Parser 7 also adds some rudimentary error handling. In particular, it catches the mistake of using the wrong type on the left side of an assignment statement. For example, I frequently find myself typing:
x <- { 1, 2, 3};
but in Miniset this a type error (x is a number variable because it starts with a lowercase letter).
Parser 8
Parser 8 doesn't enhance the user's interface with Miniset, but does help the progamming interface. Parser 8 encapsulates the whole parsing mechanism into a C++ class. The class is implemented in the files CParser.cp, scanner8.l and parser8.y with all interfaces in the header file CParser.h. Although all methods of the CParser class are static, we could set up flex and bison to avoid the use of global variables and make separate CParser objects. This would be important if Miniset were being run on a server with each user working with a separate CParser instantiation. Parser 8 also allows the user to take input from a file instead of from the keyboard. This is used to create a consistency check on the scanner and parser. Once a program is completed it is printed to a file and then reparsed and reprinted to a second file. The resulting two files should be identical.
Where To Go Now
If this intrigues you, the first thing to get is the flex and bison plug-ins at <http://www.ambrosiaSW.com/~fprefect/plugins.html>
you can get bison documentation at: <http://www.gnu.org/manual/bison/index.html>
and I found flex documentation at: <http://www.delorie.com/gnu/docs/flex/>
If you've got some money, the best introduction to flex and bison is probably the book lex & yacc by John R. Levine, Tony Mason and Doug Brown. O'Reilly & Associates, Inc. printed the second edition in 1992 (with minor corrections in 1995).

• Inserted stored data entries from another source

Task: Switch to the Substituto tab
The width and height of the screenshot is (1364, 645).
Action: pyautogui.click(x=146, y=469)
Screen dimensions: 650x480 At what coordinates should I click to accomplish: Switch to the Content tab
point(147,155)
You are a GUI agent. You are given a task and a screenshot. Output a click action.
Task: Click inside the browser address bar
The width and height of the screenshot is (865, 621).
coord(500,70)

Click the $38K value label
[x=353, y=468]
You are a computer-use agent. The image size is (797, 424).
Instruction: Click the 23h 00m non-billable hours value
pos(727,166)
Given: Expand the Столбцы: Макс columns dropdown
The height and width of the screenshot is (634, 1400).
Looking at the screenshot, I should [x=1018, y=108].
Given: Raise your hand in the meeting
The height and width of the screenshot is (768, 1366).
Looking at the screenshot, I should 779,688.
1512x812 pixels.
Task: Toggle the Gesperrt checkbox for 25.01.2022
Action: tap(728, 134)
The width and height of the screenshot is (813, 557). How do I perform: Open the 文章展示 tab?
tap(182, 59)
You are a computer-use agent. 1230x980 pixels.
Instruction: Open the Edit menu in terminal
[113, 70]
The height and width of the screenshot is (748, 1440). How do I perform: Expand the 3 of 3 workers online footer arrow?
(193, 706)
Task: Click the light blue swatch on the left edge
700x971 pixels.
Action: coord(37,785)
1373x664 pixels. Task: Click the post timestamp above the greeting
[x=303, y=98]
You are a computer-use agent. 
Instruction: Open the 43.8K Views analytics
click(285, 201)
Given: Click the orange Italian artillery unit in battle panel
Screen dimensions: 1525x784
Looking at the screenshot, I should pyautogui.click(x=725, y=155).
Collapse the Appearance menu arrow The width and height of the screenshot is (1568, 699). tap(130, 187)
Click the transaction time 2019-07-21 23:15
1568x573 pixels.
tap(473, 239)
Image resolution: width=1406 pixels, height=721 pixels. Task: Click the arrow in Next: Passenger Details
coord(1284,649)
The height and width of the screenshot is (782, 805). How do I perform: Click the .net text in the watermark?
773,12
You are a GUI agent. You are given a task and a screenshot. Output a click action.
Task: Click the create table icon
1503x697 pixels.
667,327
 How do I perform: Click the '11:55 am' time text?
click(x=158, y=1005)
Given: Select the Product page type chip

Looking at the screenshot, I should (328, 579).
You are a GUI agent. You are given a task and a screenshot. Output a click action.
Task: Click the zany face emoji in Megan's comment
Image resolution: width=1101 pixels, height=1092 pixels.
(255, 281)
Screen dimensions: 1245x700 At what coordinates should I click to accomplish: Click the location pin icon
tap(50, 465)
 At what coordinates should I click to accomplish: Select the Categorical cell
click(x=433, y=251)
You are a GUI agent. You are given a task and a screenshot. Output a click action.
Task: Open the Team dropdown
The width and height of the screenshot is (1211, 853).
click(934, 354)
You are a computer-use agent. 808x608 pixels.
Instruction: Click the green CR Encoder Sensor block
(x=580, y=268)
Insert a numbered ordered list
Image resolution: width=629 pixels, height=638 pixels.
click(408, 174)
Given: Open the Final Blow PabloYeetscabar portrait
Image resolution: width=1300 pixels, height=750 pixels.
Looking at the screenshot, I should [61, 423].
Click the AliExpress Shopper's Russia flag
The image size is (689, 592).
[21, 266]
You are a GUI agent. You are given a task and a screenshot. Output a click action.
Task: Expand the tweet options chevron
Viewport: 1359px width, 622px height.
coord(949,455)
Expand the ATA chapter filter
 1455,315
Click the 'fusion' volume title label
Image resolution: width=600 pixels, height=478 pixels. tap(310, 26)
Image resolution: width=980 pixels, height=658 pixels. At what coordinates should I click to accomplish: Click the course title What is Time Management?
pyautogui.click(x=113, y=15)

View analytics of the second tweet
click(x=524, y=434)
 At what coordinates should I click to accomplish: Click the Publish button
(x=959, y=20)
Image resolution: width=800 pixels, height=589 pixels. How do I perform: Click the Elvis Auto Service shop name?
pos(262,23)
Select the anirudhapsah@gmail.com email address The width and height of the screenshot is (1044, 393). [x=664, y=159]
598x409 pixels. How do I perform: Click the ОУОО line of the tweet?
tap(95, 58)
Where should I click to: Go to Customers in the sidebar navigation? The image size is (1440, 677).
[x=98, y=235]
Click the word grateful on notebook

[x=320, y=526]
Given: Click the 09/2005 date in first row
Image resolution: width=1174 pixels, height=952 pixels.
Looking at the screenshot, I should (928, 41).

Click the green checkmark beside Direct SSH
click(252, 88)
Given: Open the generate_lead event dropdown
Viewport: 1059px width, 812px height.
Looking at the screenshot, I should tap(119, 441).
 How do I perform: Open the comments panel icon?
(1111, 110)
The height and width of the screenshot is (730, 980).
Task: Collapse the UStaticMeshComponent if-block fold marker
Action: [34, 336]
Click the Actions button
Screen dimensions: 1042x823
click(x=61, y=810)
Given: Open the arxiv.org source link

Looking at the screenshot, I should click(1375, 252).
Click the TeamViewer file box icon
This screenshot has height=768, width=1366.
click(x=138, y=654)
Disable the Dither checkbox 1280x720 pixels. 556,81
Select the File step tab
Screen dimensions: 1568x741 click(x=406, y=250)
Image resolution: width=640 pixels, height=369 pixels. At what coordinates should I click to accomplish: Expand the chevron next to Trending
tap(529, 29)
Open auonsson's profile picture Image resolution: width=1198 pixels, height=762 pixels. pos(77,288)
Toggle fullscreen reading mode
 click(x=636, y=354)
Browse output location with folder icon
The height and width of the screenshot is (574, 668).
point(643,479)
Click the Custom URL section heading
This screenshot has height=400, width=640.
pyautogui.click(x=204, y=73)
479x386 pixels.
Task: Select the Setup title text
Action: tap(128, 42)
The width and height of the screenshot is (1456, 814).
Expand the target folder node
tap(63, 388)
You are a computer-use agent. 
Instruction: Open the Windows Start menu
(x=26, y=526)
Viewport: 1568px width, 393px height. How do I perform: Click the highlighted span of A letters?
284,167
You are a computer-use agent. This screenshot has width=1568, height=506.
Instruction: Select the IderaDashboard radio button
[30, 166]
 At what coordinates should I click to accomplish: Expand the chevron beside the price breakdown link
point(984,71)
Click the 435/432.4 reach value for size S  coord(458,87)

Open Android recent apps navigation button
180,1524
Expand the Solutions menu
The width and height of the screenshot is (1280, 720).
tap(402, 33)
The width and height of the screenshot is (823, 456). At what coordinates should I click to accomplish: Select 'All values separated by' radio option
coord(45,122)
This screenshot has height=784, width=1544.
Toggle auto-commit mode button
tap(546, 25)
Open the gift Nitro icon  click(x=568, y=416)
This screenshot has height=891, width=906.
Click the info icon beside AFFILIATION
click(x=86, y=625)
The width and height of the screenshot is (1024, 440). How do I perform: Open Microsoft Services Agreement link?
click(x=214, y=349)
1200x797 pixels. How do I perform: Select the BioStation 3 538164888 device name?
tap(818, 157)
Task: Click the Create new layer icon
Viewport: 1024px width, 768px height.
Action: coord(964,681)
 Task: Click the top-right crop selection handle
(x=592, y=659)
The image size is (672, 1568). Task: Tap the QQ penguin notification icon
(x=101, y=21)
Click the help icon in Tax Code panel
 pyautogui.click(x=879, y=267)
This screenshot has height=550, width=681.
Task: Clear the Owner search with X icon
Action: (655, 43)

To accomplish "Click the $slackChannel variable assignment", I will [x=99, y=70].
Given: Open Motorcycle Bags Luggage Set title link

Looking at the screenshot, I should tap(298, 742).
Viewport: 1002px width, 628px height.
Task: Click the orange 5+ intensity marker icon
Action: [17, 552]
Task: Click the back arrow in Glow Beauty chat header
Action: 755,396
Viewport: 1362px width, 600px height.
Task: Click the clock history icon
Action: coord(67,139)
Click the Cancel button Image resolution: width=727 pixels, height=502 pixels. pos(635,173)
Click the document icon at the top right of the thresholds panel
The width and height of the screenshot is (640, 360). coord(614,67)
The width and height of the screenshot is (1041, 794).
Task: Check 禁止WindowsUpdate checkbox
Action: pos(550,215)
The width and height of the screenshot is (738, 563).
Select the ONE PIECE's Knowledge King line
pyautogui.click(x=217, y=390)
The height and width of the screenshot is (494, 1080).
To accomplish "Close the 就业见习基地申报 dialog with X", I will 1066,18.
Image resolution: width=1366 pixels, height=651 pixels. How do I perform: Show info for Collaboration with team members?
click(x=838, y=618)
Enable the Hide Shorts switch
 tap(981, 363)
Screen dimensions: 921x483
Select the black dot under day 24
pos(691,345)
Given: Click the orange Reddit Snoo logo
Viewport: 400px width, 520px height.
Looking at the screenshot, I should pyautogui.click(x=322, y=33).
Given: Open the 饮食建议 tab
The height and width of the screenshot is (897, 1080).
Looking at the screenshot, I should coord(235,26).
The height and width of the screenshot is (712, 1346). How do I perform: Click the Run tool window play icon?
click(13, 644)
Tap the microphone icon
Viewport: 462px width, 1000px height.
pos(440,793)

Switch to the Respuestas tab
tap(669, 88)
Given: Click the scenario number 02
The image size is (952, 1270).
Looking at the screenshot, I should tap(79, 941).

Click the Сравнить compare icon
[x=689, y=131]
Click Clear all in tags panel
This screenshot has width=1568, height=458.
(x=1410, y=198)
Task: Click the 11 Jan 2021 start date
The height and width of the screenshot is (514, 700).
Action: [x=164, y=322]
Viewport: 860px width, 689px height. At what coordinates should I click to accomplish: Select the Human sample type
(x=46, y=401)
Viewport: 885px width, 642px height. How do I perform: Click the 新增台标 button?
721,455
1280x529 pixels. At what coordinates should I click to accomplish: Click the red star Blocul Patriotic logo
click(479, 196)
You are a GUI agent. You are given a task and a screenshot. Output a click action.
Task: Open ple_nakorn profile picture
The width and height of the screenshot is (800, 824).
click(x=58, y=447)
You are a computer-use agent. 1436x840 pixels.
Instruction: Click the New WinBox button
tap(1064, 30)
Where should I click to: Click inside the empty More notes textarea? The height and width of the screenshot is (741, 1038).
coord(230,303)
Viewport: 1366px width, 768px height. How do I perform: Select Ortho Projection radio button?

You might also want to look into the Purdue Compiler Construction Tool Set (PCCTS). These tools are an alternative to flex and bison and you can find information about them at <http://www.antlr.org/>
Even if you stick with flex and bison, the section "Exactly 1800 Words On Languages and Parsing" in Language Translation Using PCCTS and C++ (free for download from at the URL given above) is worth reading if you are interested in some of the theory behind grammars.
Aaron Montgomery wastes (excuse me, spends) a lot of time thinking about things like this when he really ought to be preparing his calculus lecture notes. Currently, he is finishing up a 3 year Visiting Assistant Professorship at Purdue University North Central and moving on to an Assistant Professorship at Central Washington University starting in Fall of 2000. He hopes to use the money he gets from this article to buy a bunch of Rokenbok remote control vehicles and building sets.